Farewell (6/10)
by Tony Medley
Run Time 113 minutes.
OK for children.
Sergei Gregoriev (Emir
Kusturica) is a Soviet operative in Moscow who wants to change the
system, so he provides top secret data about names of Soviet spies in
the West to French diplomat Pierre Froment (Guillaume Canet). Unlike
most thrillers, there isn’t much cloak and dagger stuff here until the
last third of the movie. Most of the first two thirds is a lot of talk
and actually extremely slow.
Pierre’s involvement threatens
his marriage to Jessica (Alexandra Maria Lara). Sergei’s involvement
threatens his relationship with his son, and those two storylines really
make the movie drag. It seems that instead of worrying about getting
caught, these guys think they are involved in some cheap soap opera
throughout most of the film, worrying about their relationships. If
you’re committing a capital offense by revealing state secrets, is your
main worry going to be wondering how it will affect your relationship
with your son, or whether or not you will be discovered and tortured?
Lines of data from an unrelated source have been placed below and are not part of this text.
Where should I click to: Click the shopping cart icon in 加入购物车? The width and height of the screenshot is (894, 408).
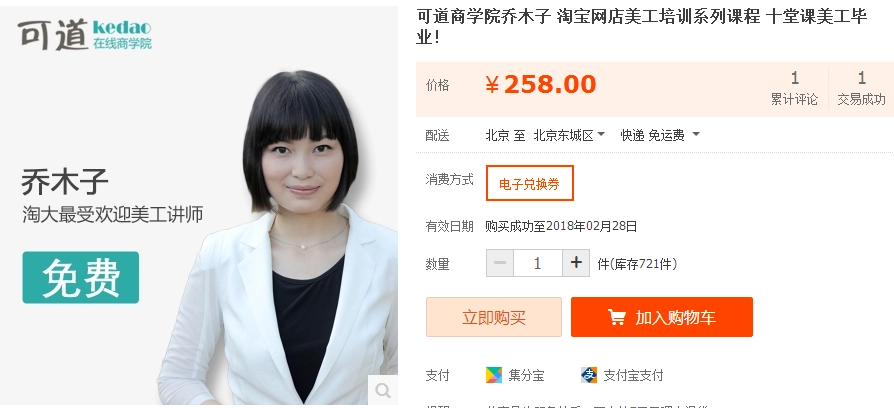[x=617, y=317]
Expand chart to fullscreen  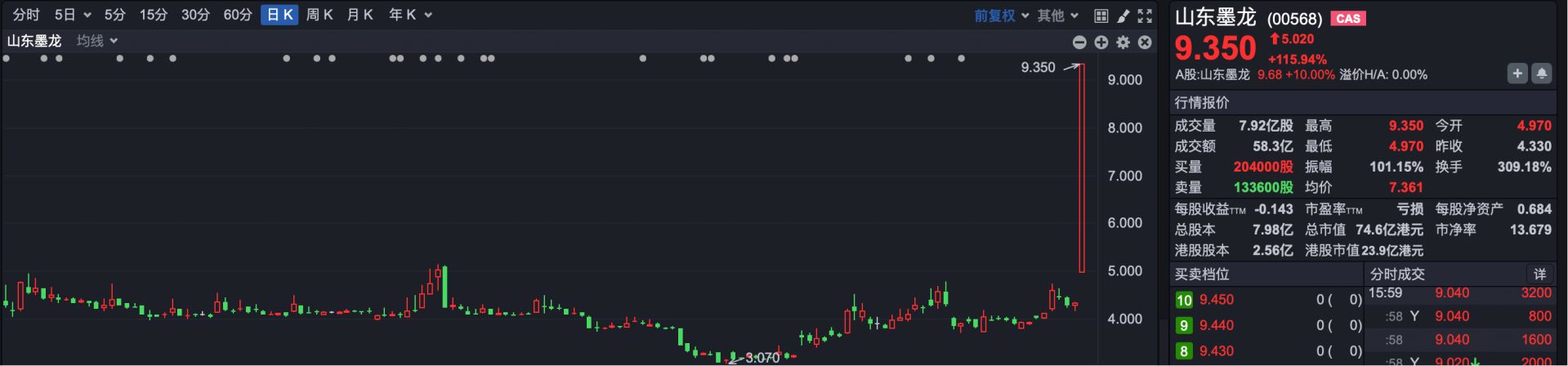click(x=1145, y=16)
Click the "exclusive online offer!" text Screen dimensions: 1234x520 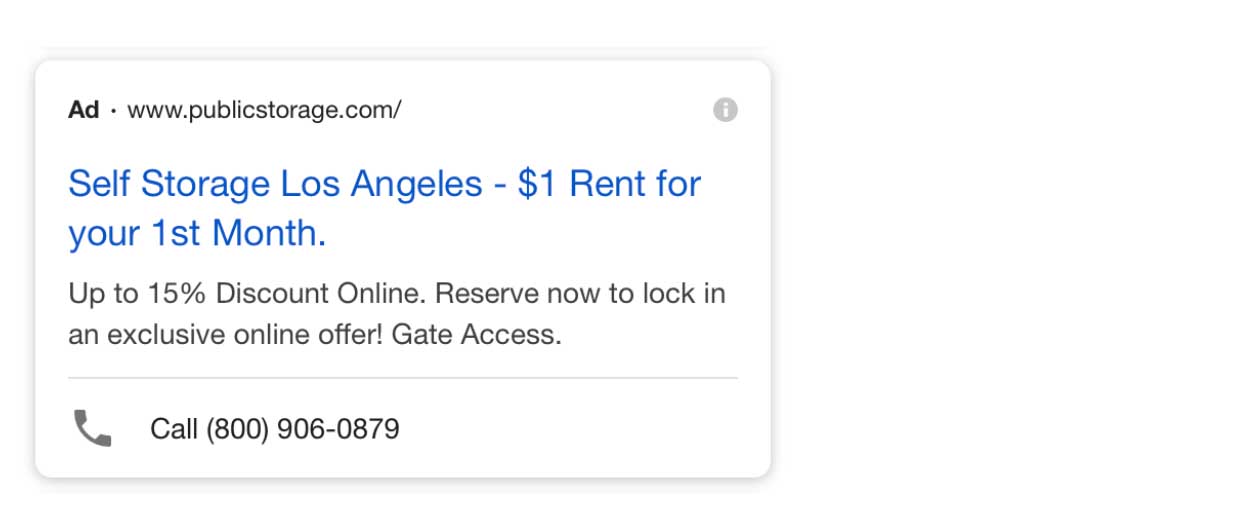pos(245,334)
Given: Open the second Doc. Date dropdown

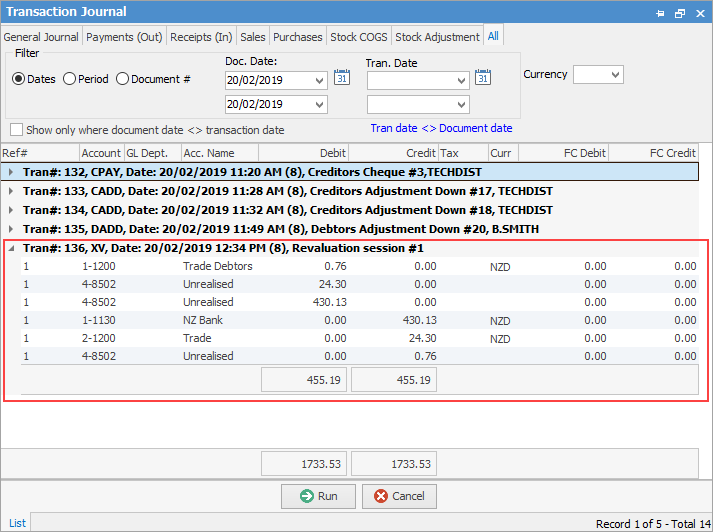Looking at the screenshot, I should click(x=319, y=104).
Writer/Director Christian Carion seems to be confused, thinking that
he’s creating a segment of As the World Turns instead of a
serious thriller. The movie finally picks up steam considerably in the
last third.
The first question one has
when leaving this film about Cold War espionage is, “Did this actually
happen?” The easy answer is that there was a spy code-named “Farewell,”
and he did provide secrets. But pretty much the rest of it is fiction,
based on the novel Bonjour Farewell by Serguei Kostine. Carion
changed all the names except for President Ronald Reagan (Fred Ward) and
French Premier Françoise Mitterand (Philippe Magnan). The name Sergei
Gregoriev is presently being used by a porn star. Why Carion chose it
for his protagonist is anybody’s guess.
The person with the code name
“Farewell” was Col. Vladimir Vetrov. While it is alleged that he was
executed, like Barack Obama’s Hawaiian birth certificate that allegation
has never been proven.
(Spoiler alert) Carion, being
French, paints President Reagan and the United States in a poor light.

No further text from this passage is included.